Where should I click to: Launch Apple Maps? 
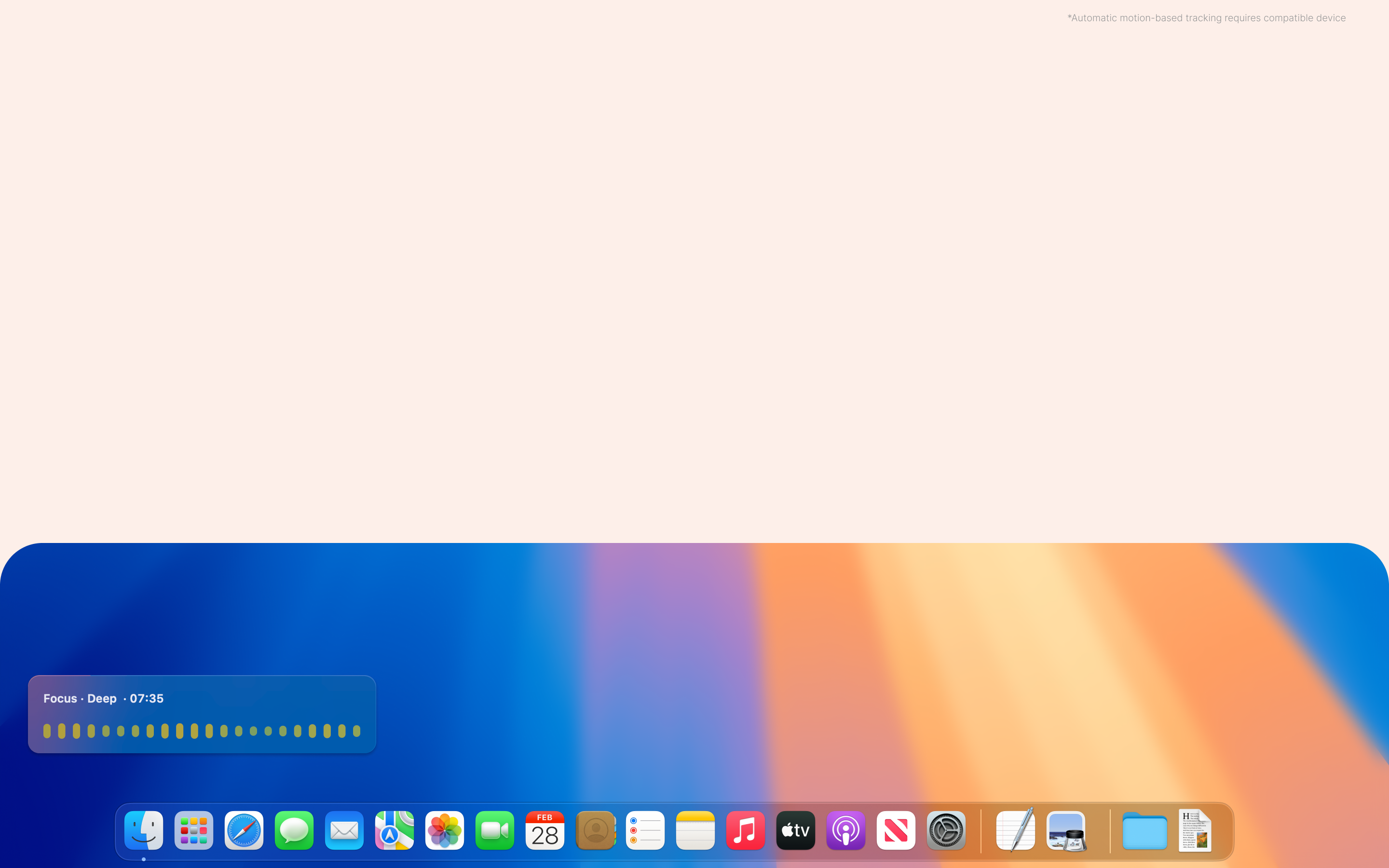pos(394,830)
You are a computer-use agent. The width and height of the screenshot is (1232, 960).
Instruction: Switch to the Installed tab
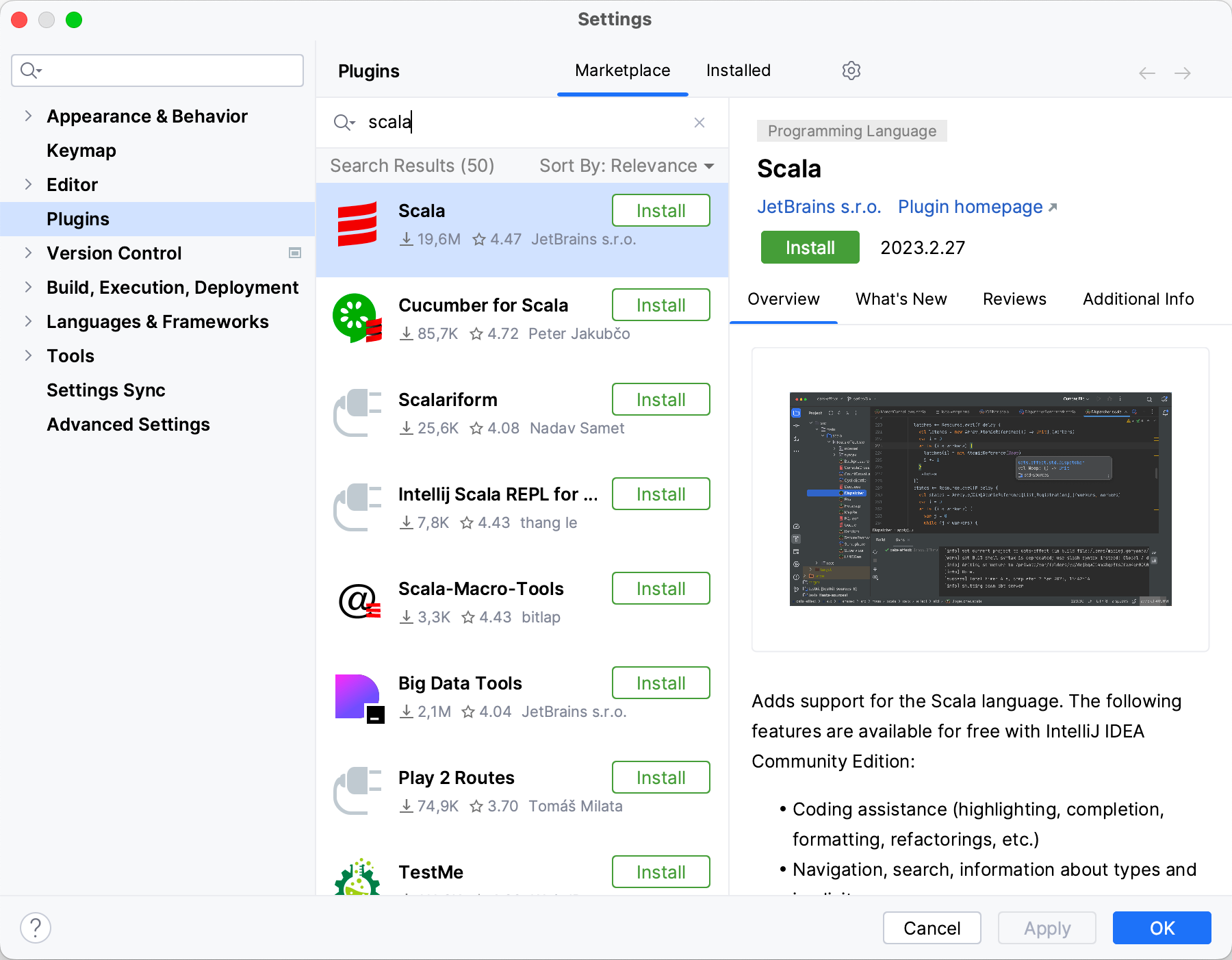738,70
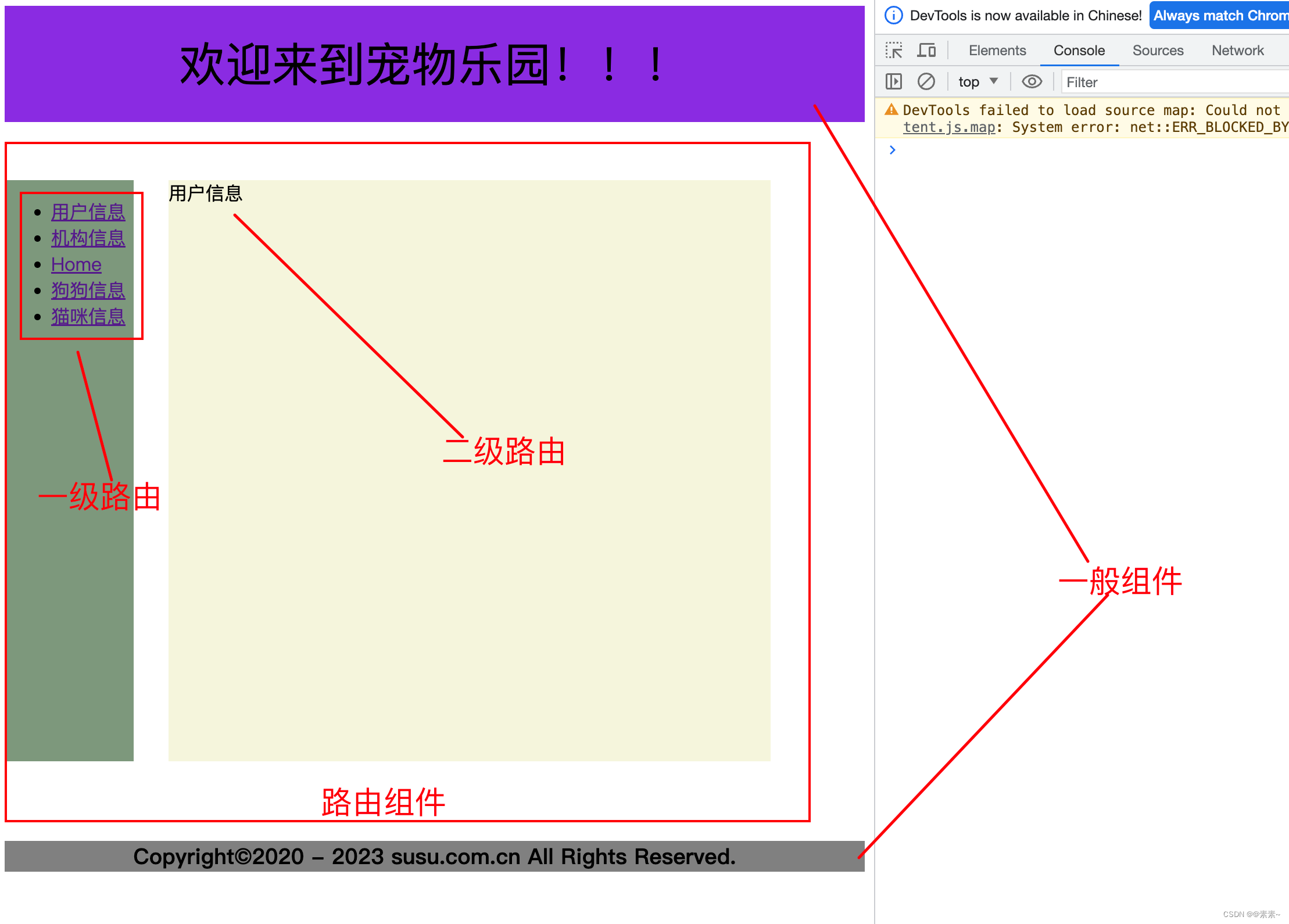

::::::::

• _EXERCISE DESCRIPTION_:
Return the listing verbatim, pictures excluded.

• _EXPECTED OUTPUT_:
Where should I click to: Launch Apple Maps? 
pos(394,830)
You are a computer-use agent. The width and height of the screenshot is (1232, 960).
Instruction: Switch to the Installed tab
738,70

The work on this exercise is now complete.